Whereas some might say that Moore's passionate zeal make him blind to other sides of the issue, Spurlock is willing to poke fun anywhere that it's pokable. Sixteen years younger than Moore, he's a bit of a smart aleck, yet not so sarcastic or cynical as to be unlikable. At the same time he's taking issue with McDonald's marketing tactics and such, he's also showing how the lawyers handling the lawsuits against McDonald's are in it far more for the money than any moral or health crusade. He points out stupidity and crassness wherever he finds it.

Both filmmakers, and both films, have a wicked sense of humor. Much of this comes from the interviewed subjects themselves. Then there are other instances such as when Spurlock shows a series of picture cards to children to see if Ronald McDonald is more recognizable than famous historic faces. He shows one picture to a child and they guess that it's President Bush, only for Spurlock to turn the card to the camera and show us a picture of Jesus Christ. Both films also use "Animal House"-style epilogues for the people we've come to know (including an instance in both films of an executive getting canned shortly after the film was made, possibly for statements made to the interviewer).

The key similarity connecting the films is also the most obvious: Both titles end with the word "Me". This significant detail is not an indicator of ego. Rather, in the case of the subject matter in both films, the filmmaker's bias is a result of being themselves involved. These are personal stories that they are telling us. Some might say that for this very reason they shouldn't be the ones telling them. To that objection, I would say that it's quite possible these stories would never be told were it not for their efforts.

In this sense, Randall Adams was very fortunate when filmmaker Errol Morris made the excellent documentary "The Thin Blue Line". Morris did not know the people involved nor was he himself involved in the murder case. In fact, the Long Island native was about as far from Texas as you can get. He had no personal role in the story itself, so it's style could be viewed as Moore's polar opposite. However, what Moore and Morris share is a passion for telling a story in order to move, inform and stimulate interest in the subject. In the case of "Blue Line", Morris succeeded. The release and success of the film resulted in Randall Adams' case to be reopened whereupon he was later exonerated. That is the power of the medium, and Moore understands this more than anyone.

One final note on Moore. Above all the insults that are thrown at him (and liberals in general for that matter), the most ludicrous is that he hates America.

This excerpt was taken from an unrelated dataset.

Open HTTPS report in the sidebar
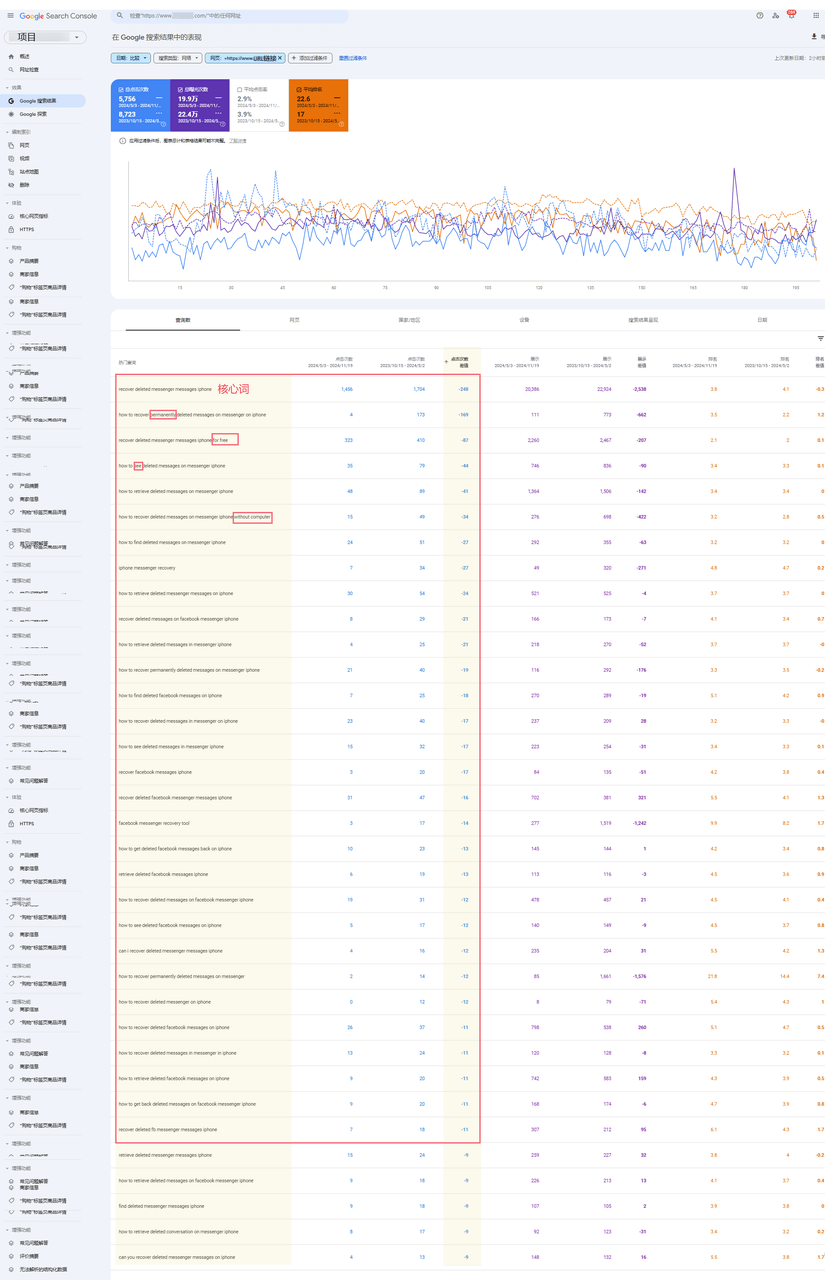825x1280 pixels. [26, 229]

Now, you may say his methods are unethical. You may say he's biased. You may say he's an egotistical blowhard. You can argue all of these points. But the one thing he has proven time and again through his documentaries is, like Flint itself, he loves America. That's why he does what he does. Saying the opposite is just indulging in the simplistic name-calling that is meant solely to push people's buttons. The fact that such tactics succeed in stirring up some groups of people doesn't make the slur any less hollow and baseless.

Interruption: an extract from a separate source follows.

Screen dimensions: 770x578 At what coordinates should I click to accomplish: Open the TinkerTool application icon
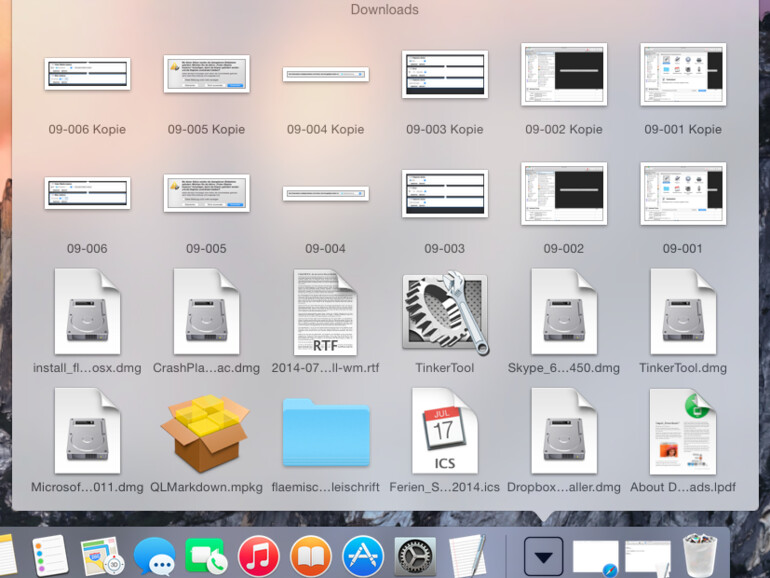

Some people have expressed sorrow at what they perceive as the death of documentaries. This is nonsense. Non-Michael Moore documentaries do exist and even thrive. "Spellbound", a moving film about eight young contestants at the 1999 National Spelling Bee, actually got a theatrical release that came to Jacksonville back in 2002. It's a superior example of the documentary form, and there remains plenty of room for films like it alongside its flashier cousins. And make no mistake that documentaries such as "Super Size Me" are not going away, and that's a good thing. We would have a poorer cinema without them.